Before you think I’m one of those pastors who is all into reading the times and thinking that they are predicted in Revelation, I’m not.
I subscribe to the school of thought that says that Revelation was written for the early church and about the time of the early church, not some distant time in which we twist events to make them fit into some pre-conceived narrative that we have constructed so that we get to think we are in the end times, making us somehow more special than previous generations. Here’s the deal, Jesus said we don’t know the day or the time of his return. I’ll take Jesus’ word over someone who thinks they have Christ’s return all figured out.

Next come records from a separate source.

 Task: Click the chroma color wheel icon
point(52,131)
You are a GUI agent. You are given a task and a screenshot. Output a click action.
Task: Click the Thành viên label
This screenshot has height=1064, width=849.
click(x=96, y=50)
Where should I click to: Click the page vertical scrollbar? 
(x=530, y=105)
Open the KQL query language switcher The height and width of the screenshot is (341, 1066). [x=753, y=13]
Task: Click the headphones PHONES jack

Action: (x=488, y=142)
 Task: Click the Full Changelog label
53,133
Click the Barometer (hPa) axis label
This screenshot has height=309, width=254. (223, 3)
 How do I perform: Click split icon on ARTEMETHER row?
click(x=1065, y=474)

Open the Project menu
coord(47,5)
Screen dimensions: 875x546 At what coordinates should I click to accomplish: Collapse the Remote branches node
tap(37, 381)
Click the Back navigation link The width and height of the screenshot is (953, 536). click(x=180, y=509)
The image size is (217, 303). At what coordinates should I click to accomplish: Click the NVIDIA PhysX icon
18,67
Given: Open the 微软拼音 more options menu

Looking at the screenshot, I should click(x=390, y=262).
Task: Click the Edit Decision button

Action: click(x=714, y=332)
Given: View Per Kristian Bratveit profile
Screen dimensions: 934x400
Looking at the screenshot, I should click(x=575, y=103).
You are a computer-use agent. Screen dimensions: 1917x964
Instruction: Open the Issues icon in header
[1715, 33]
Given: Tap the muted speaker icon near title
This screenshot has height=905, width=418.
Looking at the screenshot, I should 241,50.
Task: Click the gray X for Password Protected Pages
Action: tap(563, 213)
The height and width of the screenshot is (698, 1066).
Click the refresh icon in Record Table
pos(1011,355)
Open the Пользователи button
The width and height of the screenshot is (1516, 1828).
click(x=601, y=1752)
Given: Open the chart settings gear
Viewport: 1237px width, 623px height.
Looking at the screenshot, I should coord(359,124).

Revelation is one of the books of Scripture that is often misunderstood and misused. I get it. Part of it is the way John of Patmos wrote it – all the fantasy-like creatures and the what sounds like Hollywood effects. Often Revelation is seen as this book of destruction in which God throws a hissy fit and destroys the world. But that’s not what Revelation is about at all. Revelation is actually a hopeful and hope-filled book of Scripture. In the end, God wins, and without fighting. The final battle isn’t even a battle at all. It’s over before it begins. That shouldn’t surprise us – we’re talking about God after all.
So Revelation isn’t some predictor of a dystopian future. Rather it is a guide for how we get through any time the theology of empire rears its ugly head.
All empires act the same way and always have. It doesn’t matter if we are talking about a nation, a business, an army, a culture, a church, or anything else that can become an empire. Empires are controlling. They conquerer. They colonize. They steal and make anything they want their own. They kill, destroy, oppress, and exploit. And ultimately, they fall – which is what Revelation is really about – the fall of a particular empire (Rome). But Revelation, and a good portion of Scripture is about the fall of any empire. Because empires can’t last and aren’t God. They fall.
Revelation is the story of empire versus the kingdom of God. For much of it, it looks like the empire will prevail. It is dominant and powerful. It has influence and fools many people in many ways. It tries to make itself inevitable and necessary for life. Much of Revelation paints a picture of death, destruction, oppression, and exploitation. But then the empire falls without a fight. It’s costly though. Many die and are martyred. But in the end the Kingdom wins because it is the Kingdom of God and that’s always what happens.
This is no different today, which is why Revelation is still relevant for us. We have anti-christ figures in positions of power and influence. They are just as narcissistic and deadly as Nero was (which is who Revelation casts as the Anti-Christ). We have plagues. We have wars. We have lukewarmness of faith. Wheat people chasing after anti-christ. We have money as a central part of life. It’s all here. All the same things that Revelation talks about.
That doesn’t mean that we are supposed to take what we experience and fit it into some weird timeline in Revelation. Rather, we take Revelation and look at our current time to see how the faithful are to live and behave. Revelation sounds like fantasy with it’s dragons and beasts. But when you get past all the fantasy type images, there’s a core to Revelation that can be a guide for us today – that evil exists in the world and it is destructive. But it will fall. And that will come with a price. Faithful followers of Jesus are called to faithful living, regardless of the cost. Because God wins.
That’s what Revelation means for our current times.